Trecho fornecido.

Os ossos do ofício entre o céu, terra e mar
O escritor maranhense Gilmar Pereira Santos vem batendo, literalmente,, na mesma tecla da sua já interessante bibliografia, agora dando a lume o seu mais recente título de literatura infanto- juvenil, que achou por bem ser Princesa do Mar, logo se observa- do que tem tudo a ver com o peixe de uma trilogia iniciada com Nas Terras de Bom-que-dói, Os Vaga-Lumes Coloridos na Noite de Natal e O Menino que Sonhava. Bater na mesma tecla, cá, entre nós, é só força de expressão, em se tratando de ponto, ou assunto, pois o autor, se possui quanto um alvo a ser atingido, digamos, na mosca, quase acerta em cheio e parece-nos que descobriu aí um filão inesgotável para a sua produção de animais terrestres e aquáticos, preservação da natureza,. pescadores, marinhos, entes sobrenaturais, e a garotada protagonizando os fios em que vai tecendo sua urdidura.

Conjunto de tarefas.
1 – Reproduza sem alterações a parte do texto sobre o livro Princesa do Mar que começa nas palavras "Os ossos do" e termina após "tecendo sua urdidura.".
2 – Reescreva somente as linhas dos registros que vão da linha que contém "The width and" até a linha que contém "click(139, 51)", incluindo as duas. Troque "sphere" por "globe", mantenha todo o resto idêntico e deixe as imagens de fora.

Trechos de dados.
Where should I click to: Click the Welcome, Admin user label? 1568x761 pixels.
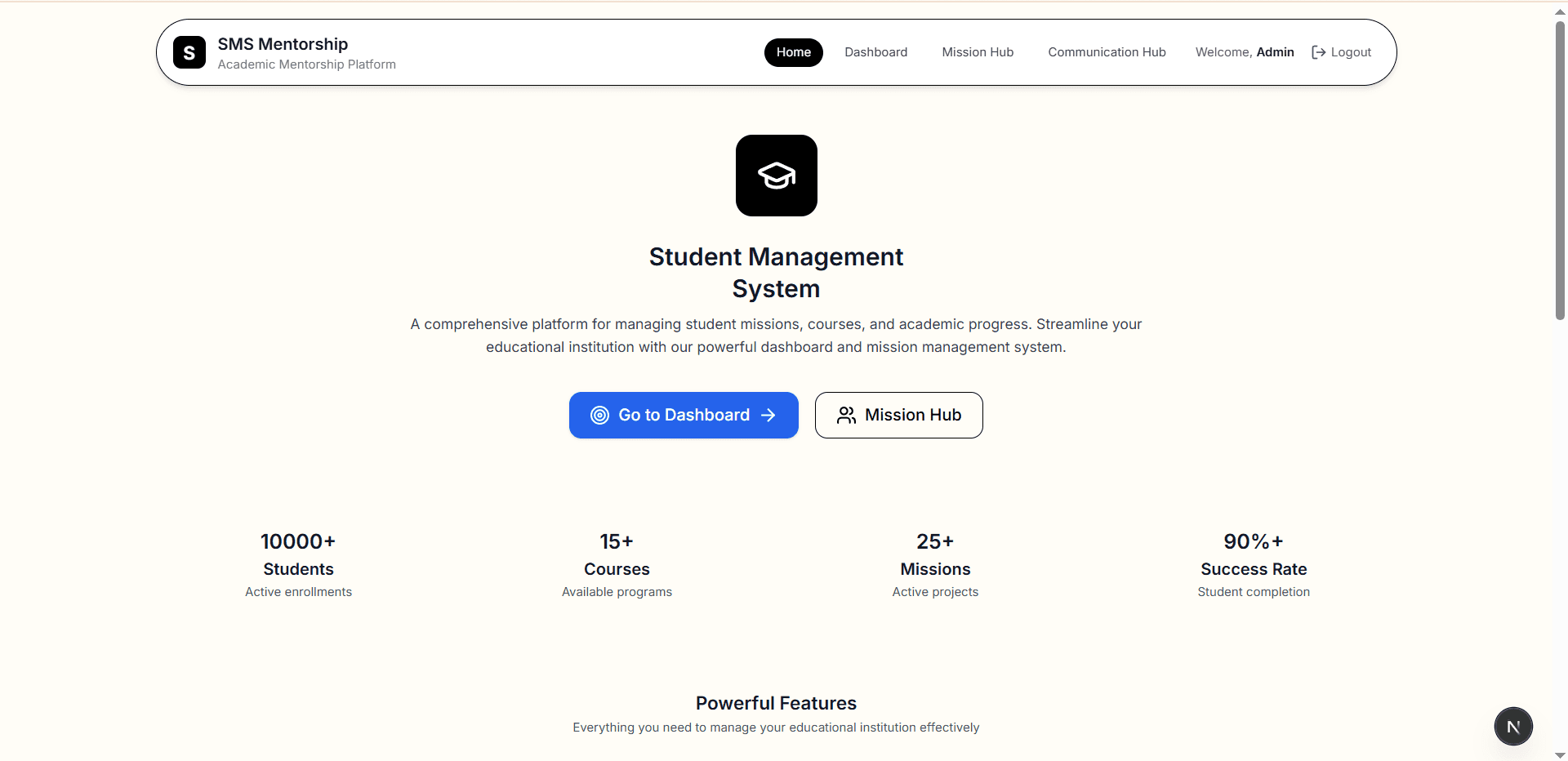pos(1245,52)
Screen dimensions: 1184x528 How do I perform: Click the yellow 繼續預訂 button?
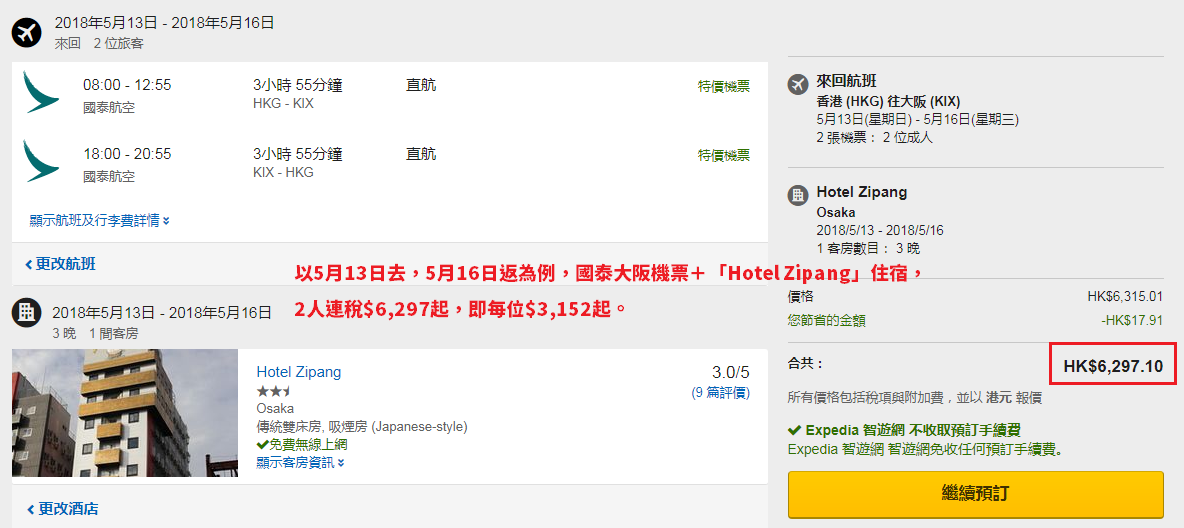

...

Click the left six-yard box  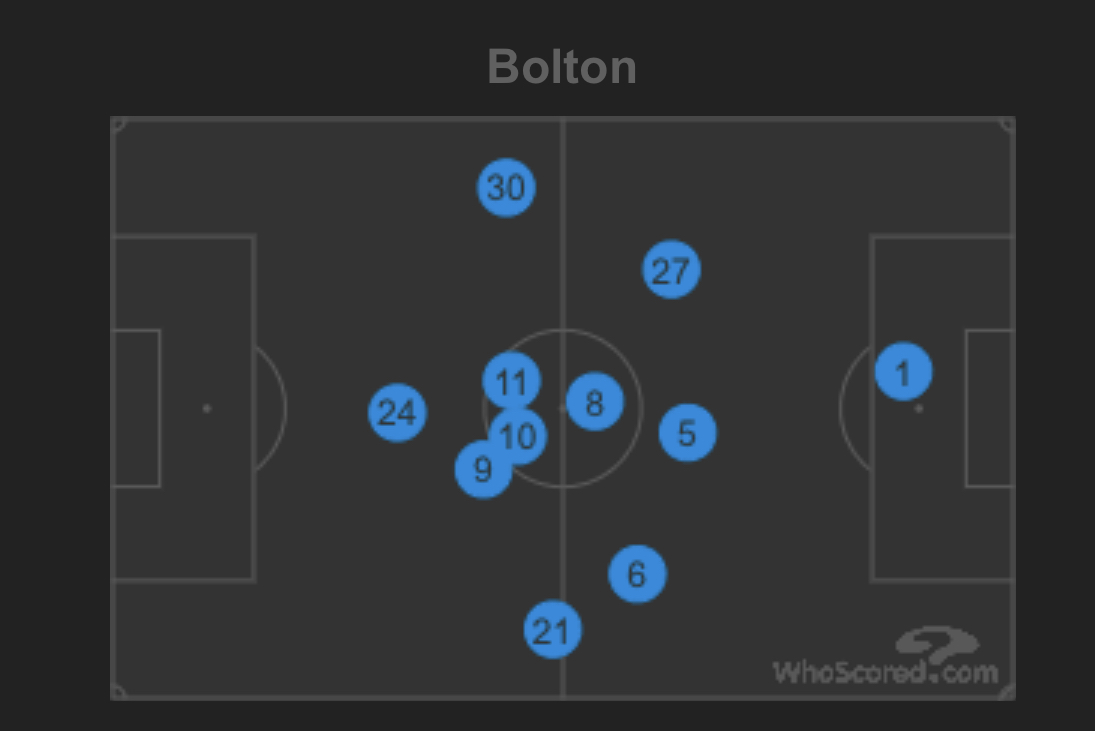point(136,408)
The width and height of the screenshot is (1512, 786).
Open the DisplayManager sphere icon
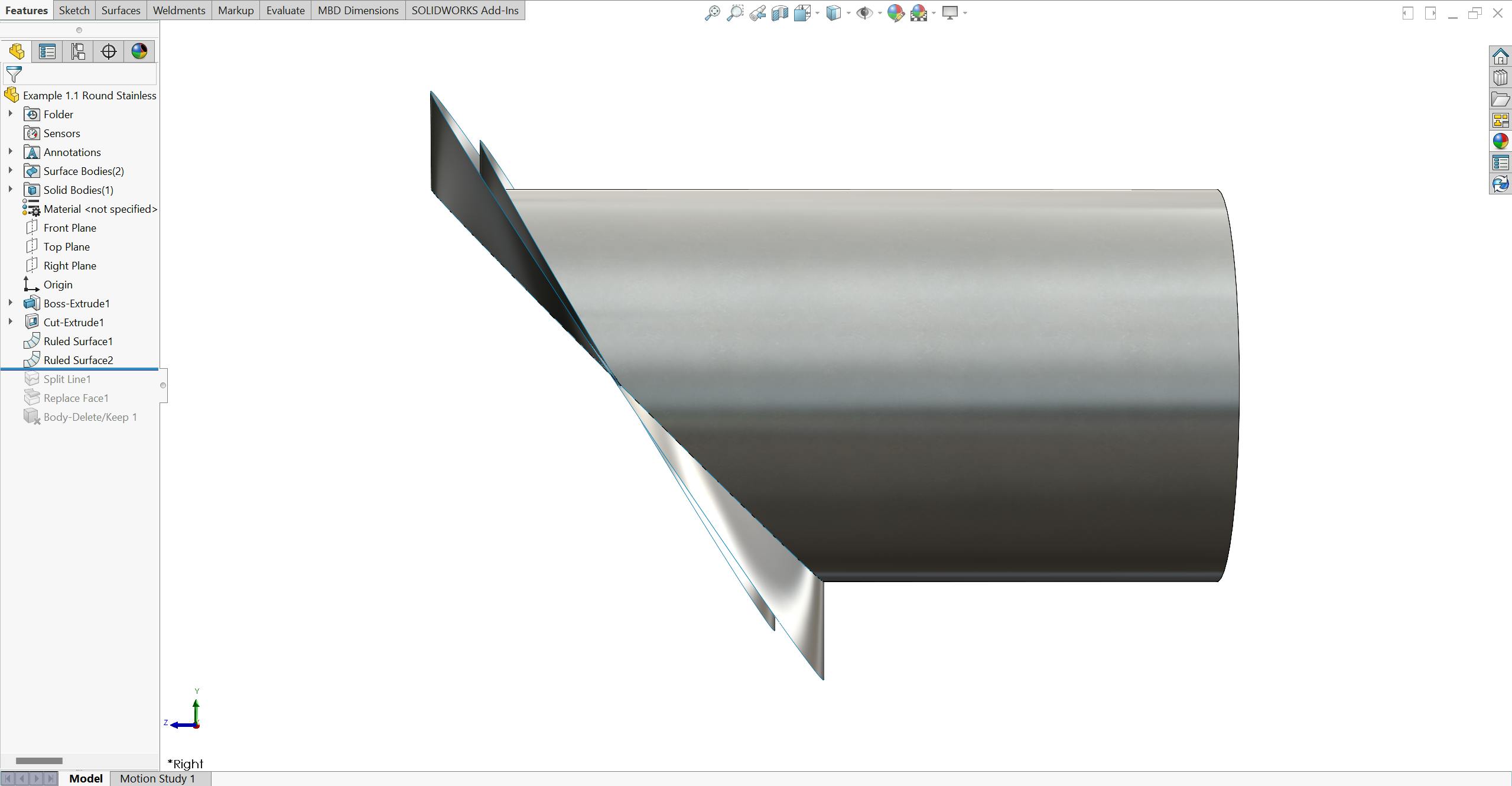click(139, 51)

Soluções dos problemas.
1 –
Os ossos do ofício entre o céu, terra e mar
O escritor maranhense Gilmar Pereira Santos vem batendo, literalmente,, na mesma tecla da sua já interessante bibliografia, agora dando a lume o seu mais recente título de literatura infanto- juvenil, que achou por bem ser Princesa do Mar, logo se observa- do que tem tudo a ver com o peixe de uma trilogia iniciada com Nas Terras de Bom-que-dói, Os Vaga-Lumes Coloridos na Noite de Natal e O Menino que Sonhava. Bater na mesma tecla, cá, entre nós, é só força de expressão, em se tratando de ponto, ou assunto, pois o autor, se possui quanto um alvo a ser atingido, digamos, na mosca, quase acerta em cheio e parece-nos que descobriu aí um filão inesgotável para a sua produção de animais terrestres e aquáticos, preservação da natureza,. pescadores, marinhos, entes sobrenaturais, e a garotada protagonizando os fios em que vai tecendo sua urdidura.

2 –
The width and height of the screenshot is (1512, 786).
Open the DisplayManager globe icon
click(139, 51)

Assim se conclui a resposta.